● Supplied text
============

To prove our hypothesis that we can choose a better partitioning strategy by analyzing the data and the algorithm, we extracted certain features. The structural properties of graph data are summarized by statistic values, and symbolic code analysis on the pseudo-code of the algorithm is conducted to get the algorithm features. Finally, a machine learning model is constructed to predict how long does it take for given tasks. The overall process can be seen in Figure 2. Section 4.1 explains how the features are extracted from the graph data and algorithm. Section 4.2 explains the Execution Time Regression Model that predicts the performance of partitioning strategy using machine learning.

4.1 Feature Extractor

4.1.1 Data Feature

Various inherent features in the graph data were selected for the following reasons and summarized in Table 3.The number of vertices and edges is helpful in analyzing the iteration over the entire graph and predicting the iteration’s execution time. Graph data always represent the relationship between vertices as edges, and graph data analysis commonly accompanies access to edges. Therefore, it is necessary to understand the graph topology because the degree of vertices and their distribution vary according to the topology. We extracted mean, standard deviation, skewness, and kurtosis from each vertices’ in-degree and out-degree. Since skewness and kurtosis can have negative values, they are divided into a sign and absolute value and used as input features. Furthermore, it is essential to consider whether the graph is directed because some operators behave differently (e.g. get in-neighbors of some vertex, inverted edge list).

============

● Data block
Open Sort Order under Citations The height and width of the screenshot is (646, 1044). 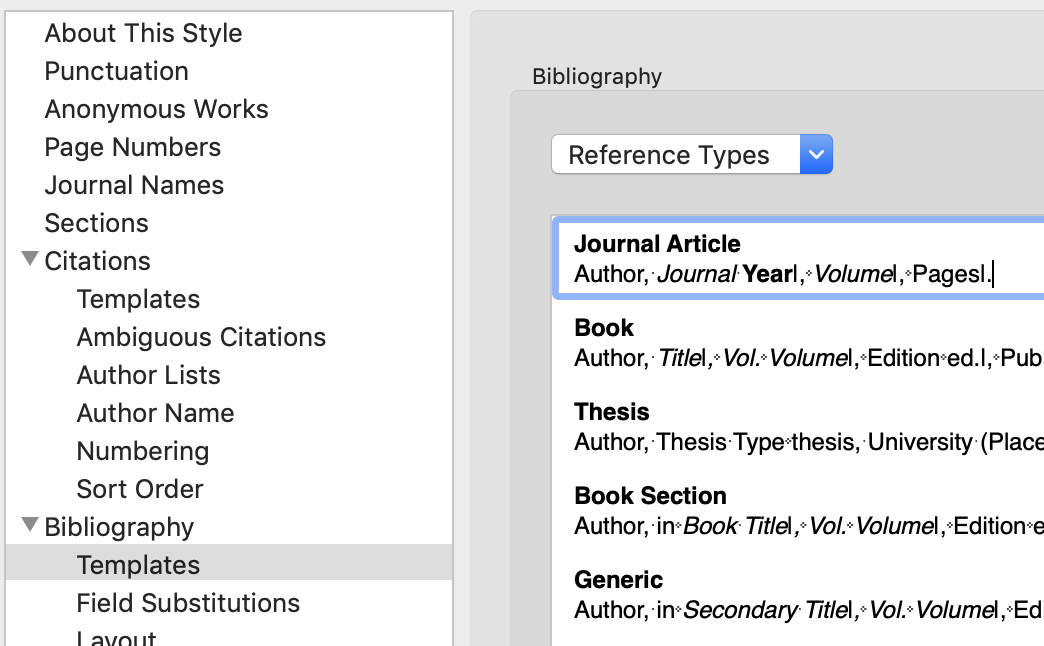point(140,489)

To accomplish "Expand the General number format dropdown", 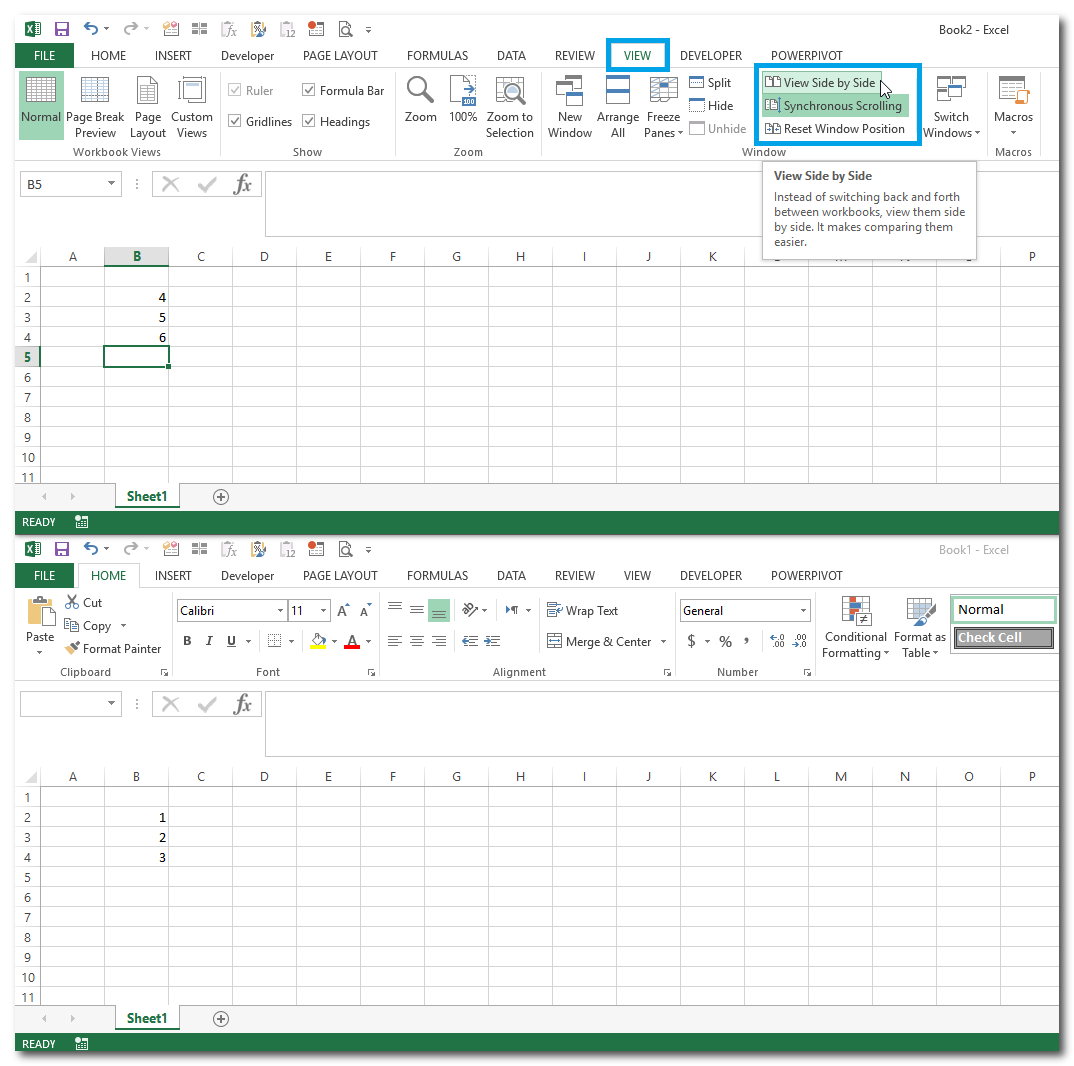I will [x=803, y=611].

============

● Short task
In the feature extraction passage, how are skewness and kurtosis turned into input features?

● Final result
Because they can be negative, each is split into a sign and an absolute value, and both are used as input features.